* **Activity**
All of the data should be reproduced word for word, though its pictures must be omitted.

* **Records for the exercise**
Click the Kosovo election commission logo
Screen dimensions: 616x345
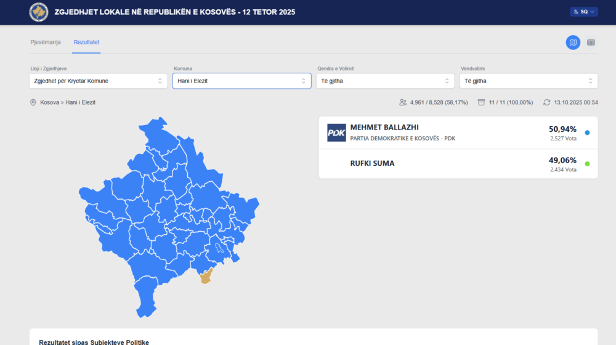click(x=39, y=11)
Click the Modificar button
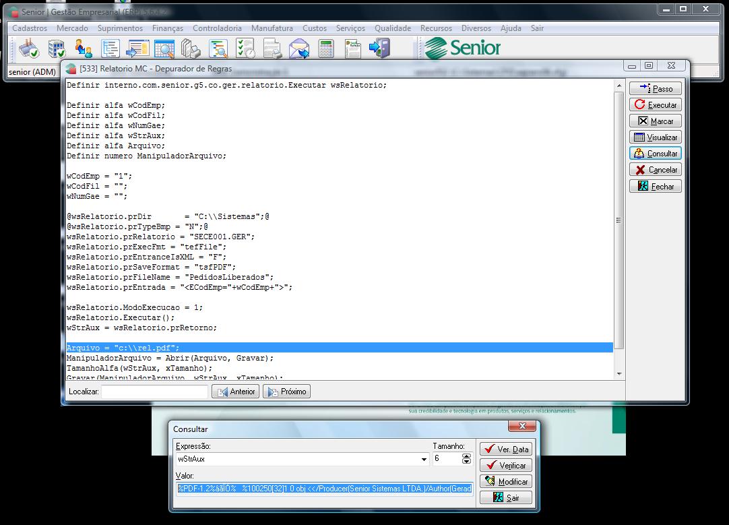The width and height of the screenshot is (729, 525). (506, 481)
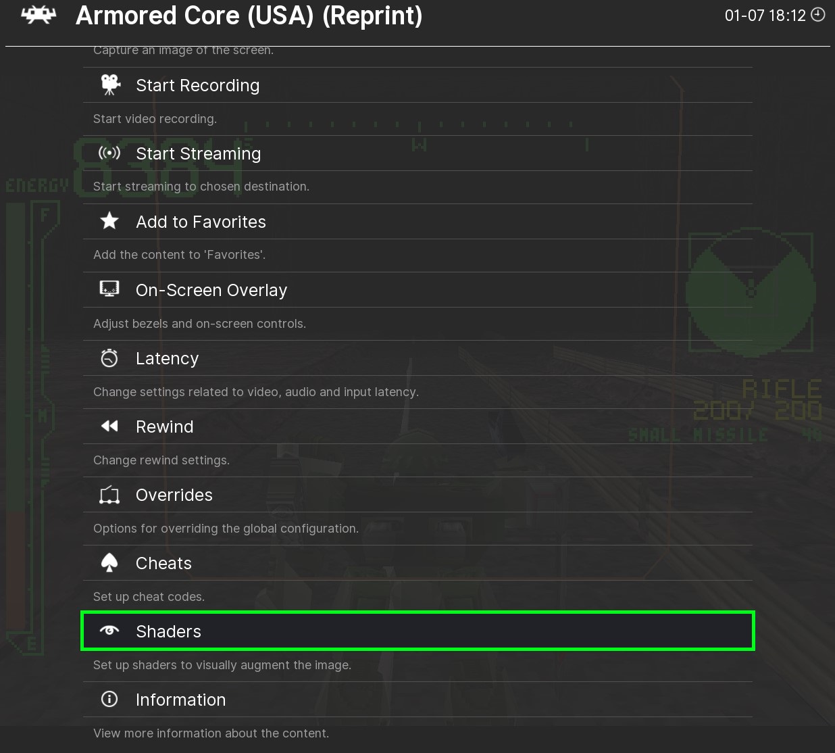Click the Start Recording camera icon
The height and width of the screenshot is (753, 835).
109,85
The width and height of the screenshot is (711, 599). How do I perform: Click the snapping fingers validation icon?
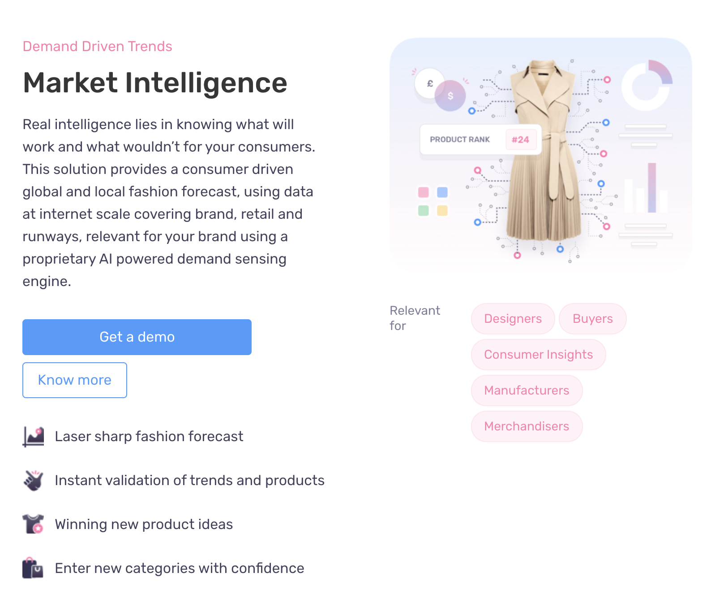point(33,481)
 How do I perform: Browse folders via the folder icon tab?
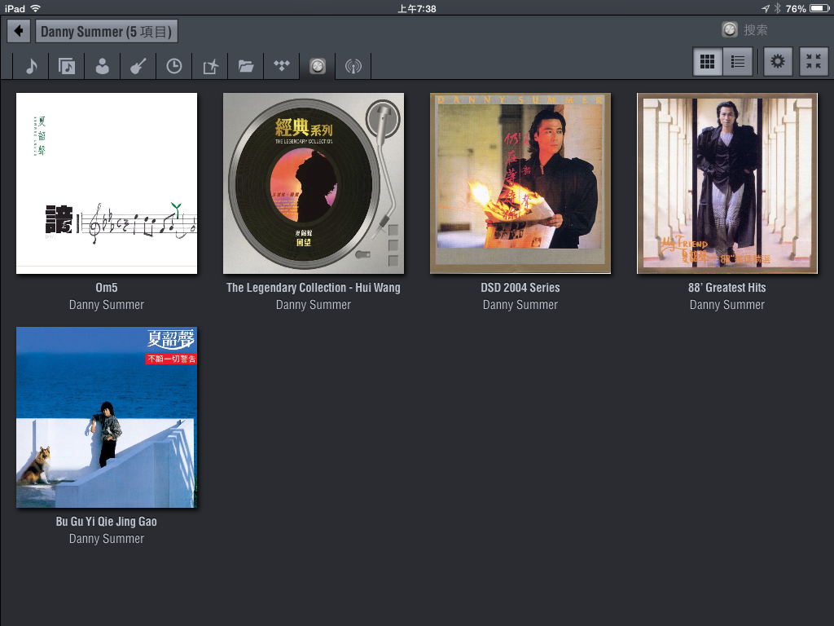pos(245,66)
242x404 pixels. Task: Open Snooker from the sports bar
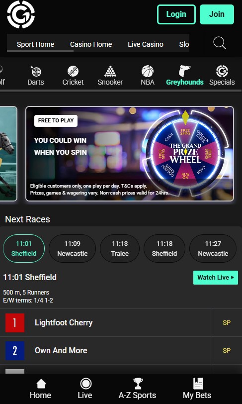[110, 76]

* **Exercise result**
Click the Kosovo election commission logo
Screen dimensions: 616x345
click(x=39, y=11)
Click the Modificar button
The width and height of the screenshot is (729, 525). (506, 481)
Click the Start Recording camera icon
The height and width of the screenshot is (753, 835).
109,85
The width and height of the screenshot is (711, 599). How do I perform: Click the snapping fingers validation icon?
point(33,481)
 How do I perform: Browse folders via the folder icon tab?
pos(245,66)
242x404 pixels. Task: Open Snooker from the sports bar
[110, 76]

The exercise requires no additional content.